Wednesday, May 27, 2015

Is it wise to allow a tax deduction on interest?

The Economist thinks it's not. It calls tax deduction allowed to interest payments "the great distortion". It estimates tax revenue forgone on this at 3% of GDP in Euope and 5% of GDP in the US. But this is not the only damage it causes, the journal says. The bigger problem is that it gets individuals and companies to build up leverage, and this renders economies fragile- as happened in the sub-prime crisis.

What do we make of these arguments? Well, the Economist's arguments haven't really been couched in precise terms. There are two components to the question. The first is: should interest be tax deductible? The answer is, yes, for the simple reason that interest is an expense- and there's no reason why it should be treated differently from other expenses. Besides, as economist Tyler Cowen points out, if companies did not have incentives to take on debt, they would use cash for all expenditure. They wouldn't have cash hoards as a result and would go bankrupt more easily. Thirdly, tax deduction of interest expense and tax paid on interest earned are two sides of the same coin- what you save by tax deduction, you pay as tax on your savings, subject to inefficiencies in the system.

It's the second part of the question that is more important: should debt be taxed differently from equity? The higher tax shield on debt gets companies to use more debt than they would otherwise. It is this that renders them more vulnerable. The Modigliani-Miller proposition 1 says that, in the absence of taxes, it doesn't matter whether a company uses debt or equity. Once you introduce differential tax rates for debt and equity (with debt treated getting a higher tax shield), debt is advantaged over equity. This is where the distortion arises.

When we look at the real world, however, we finds lots of 100% equity companies but no 100% debt companies. The best performing companies, such as Apple and Microsoft or, for that matter, Infosys in India, don't bother to avail of the tax shield on debt. Why? Because they are run so efficiently - in terms of their market cap- that they couldn't be bothered with the tiny addition to market cap that debt would confer.
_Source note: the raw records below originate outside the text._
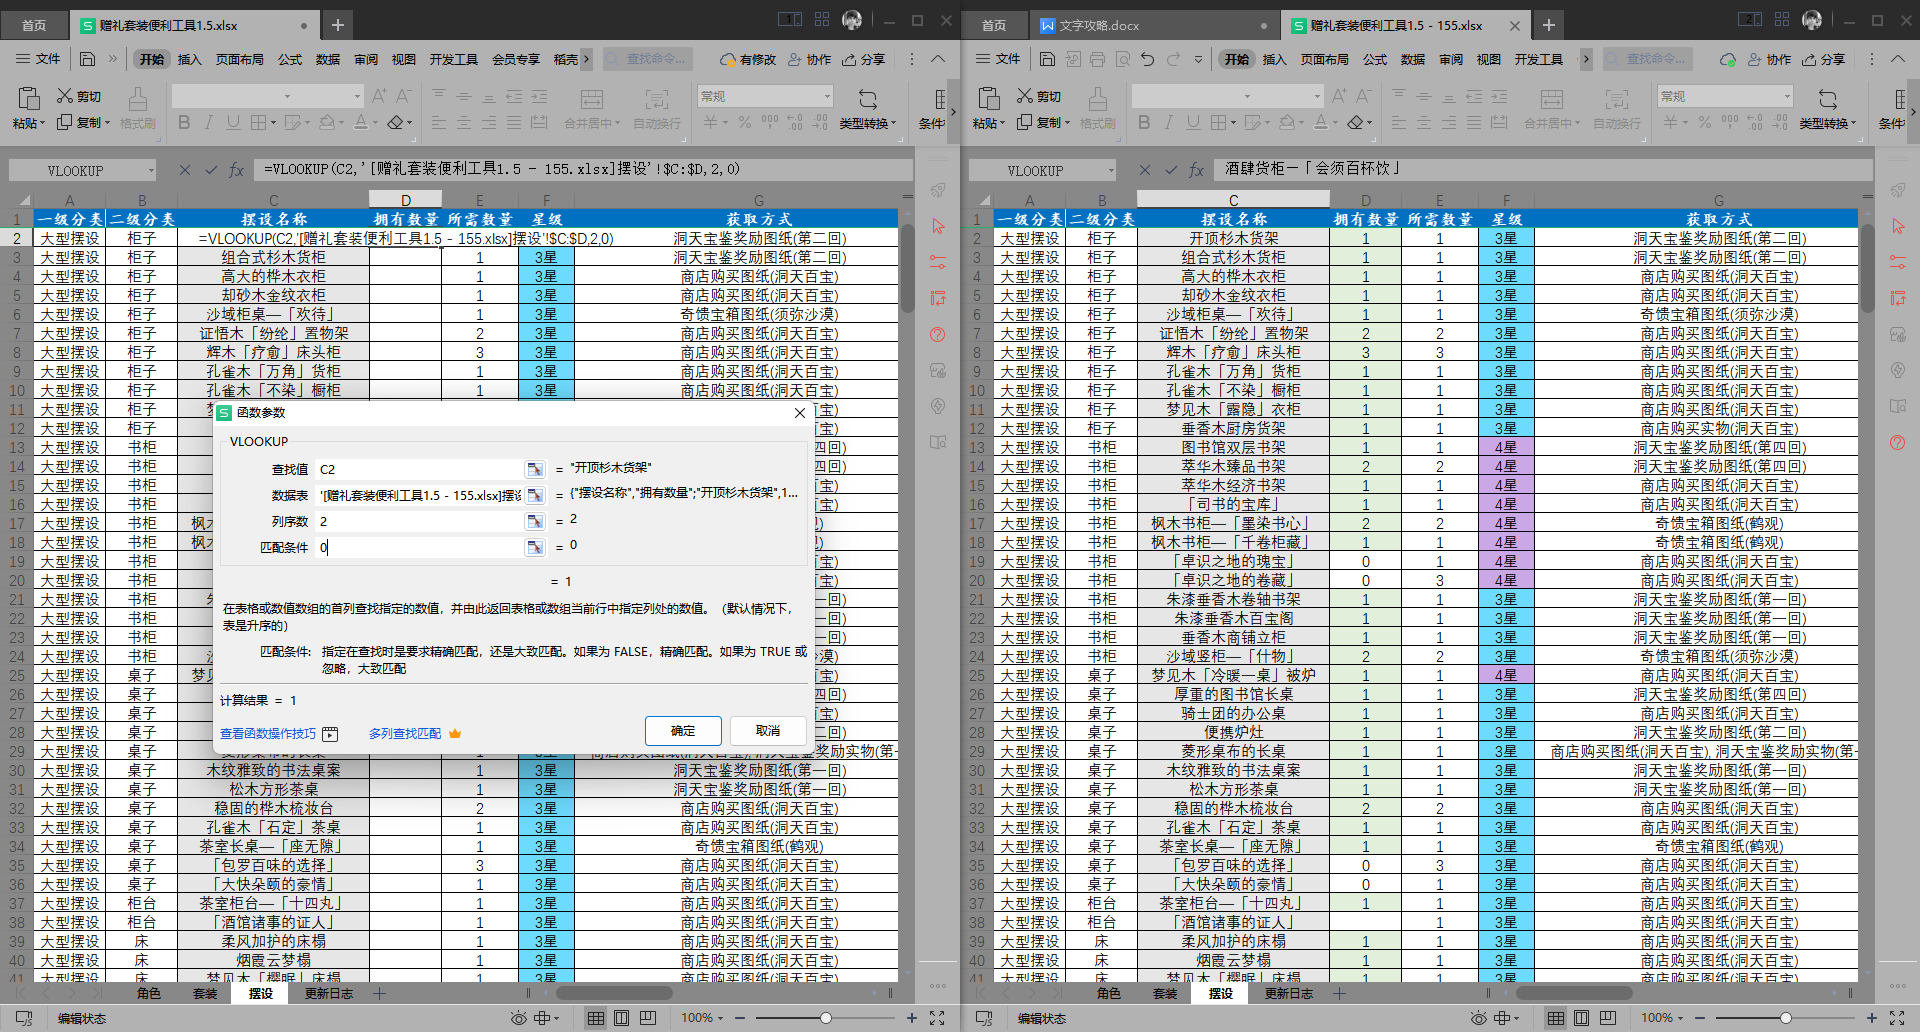Toggle normal grid view in right status bar
The height and width of the screenshot is (1032, 1920).
[1556, 1018]
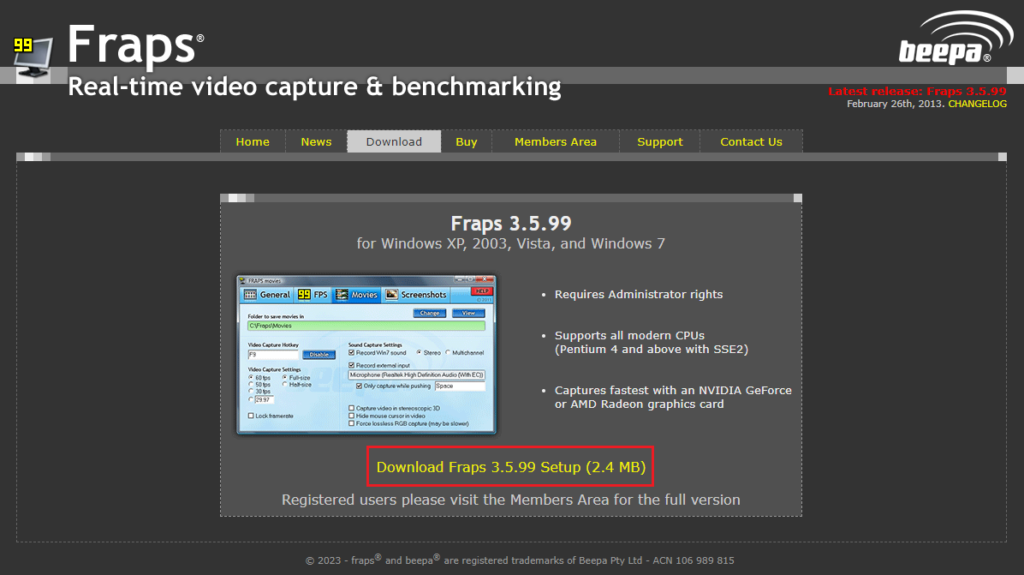Switch to the Support tab

tap(660, 142)
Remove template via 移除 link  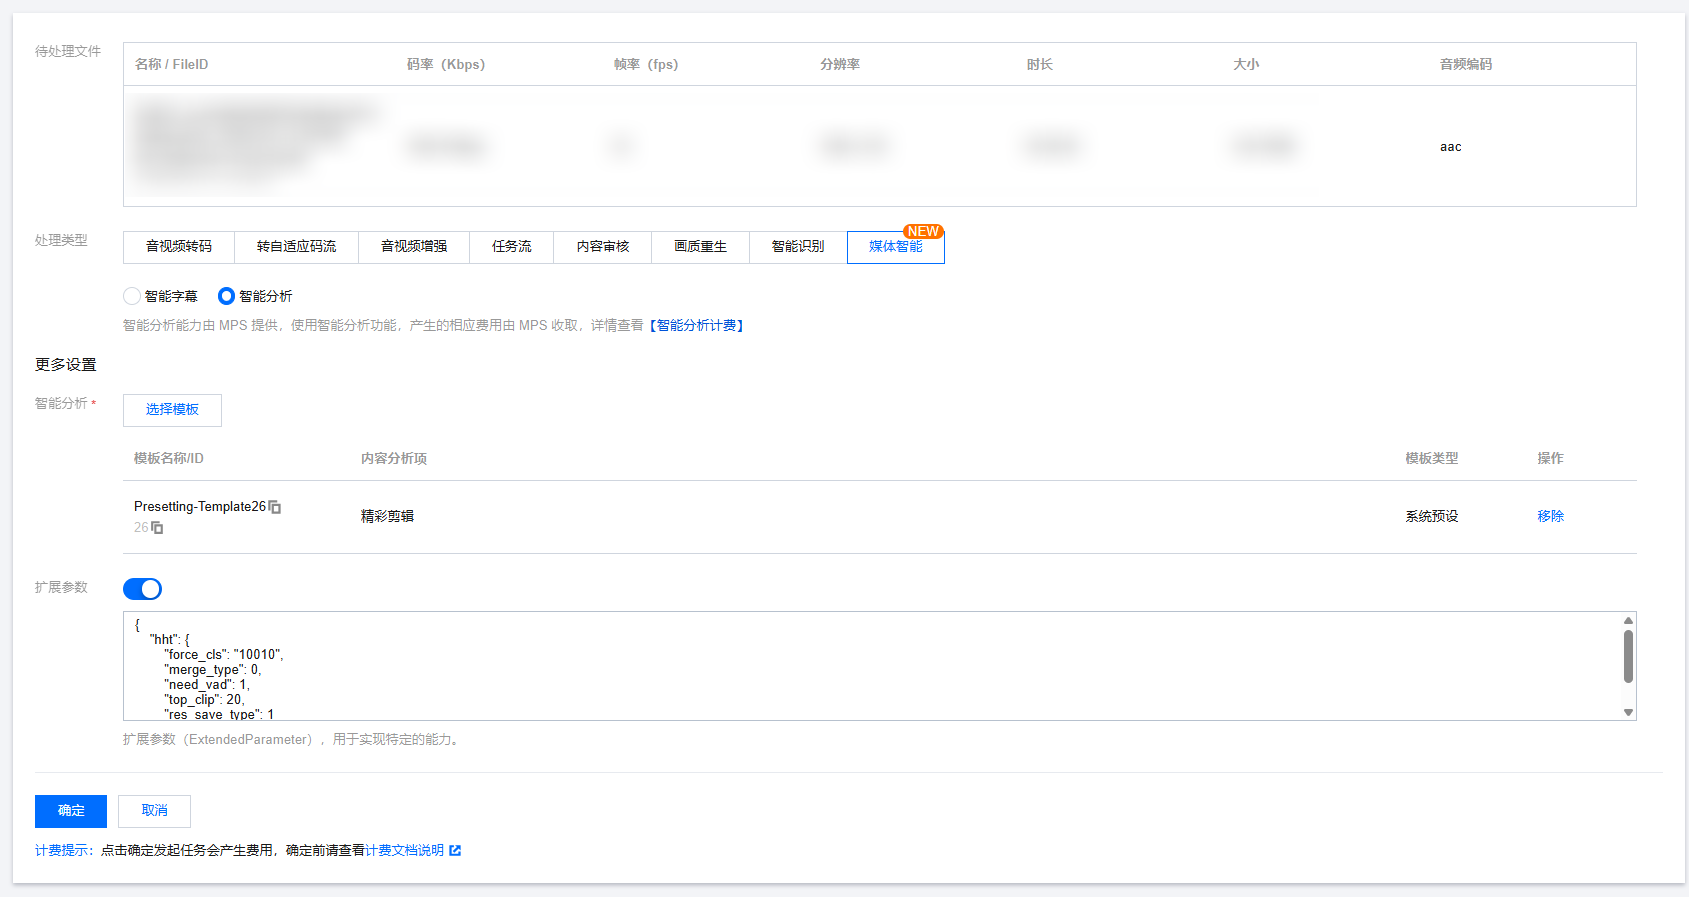1550,516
For companies that aren't run as well, however, the addition to market cap provided by the debt tax shield does matter. If we made the companies fully reliant on equity, there would be a cost to shareholders. Either shareholders must accept a lower return- which would limit companies' access to equity- or consumers must pay a higher price. The economy suffers as a result.

The really big distortion is in banking.There, leverage is 33:1 or even higher because of the implicit safety net given to banking. But the answer to this problem is not eliminating the tax shield on debt but finding ways to limit the safe net for banks!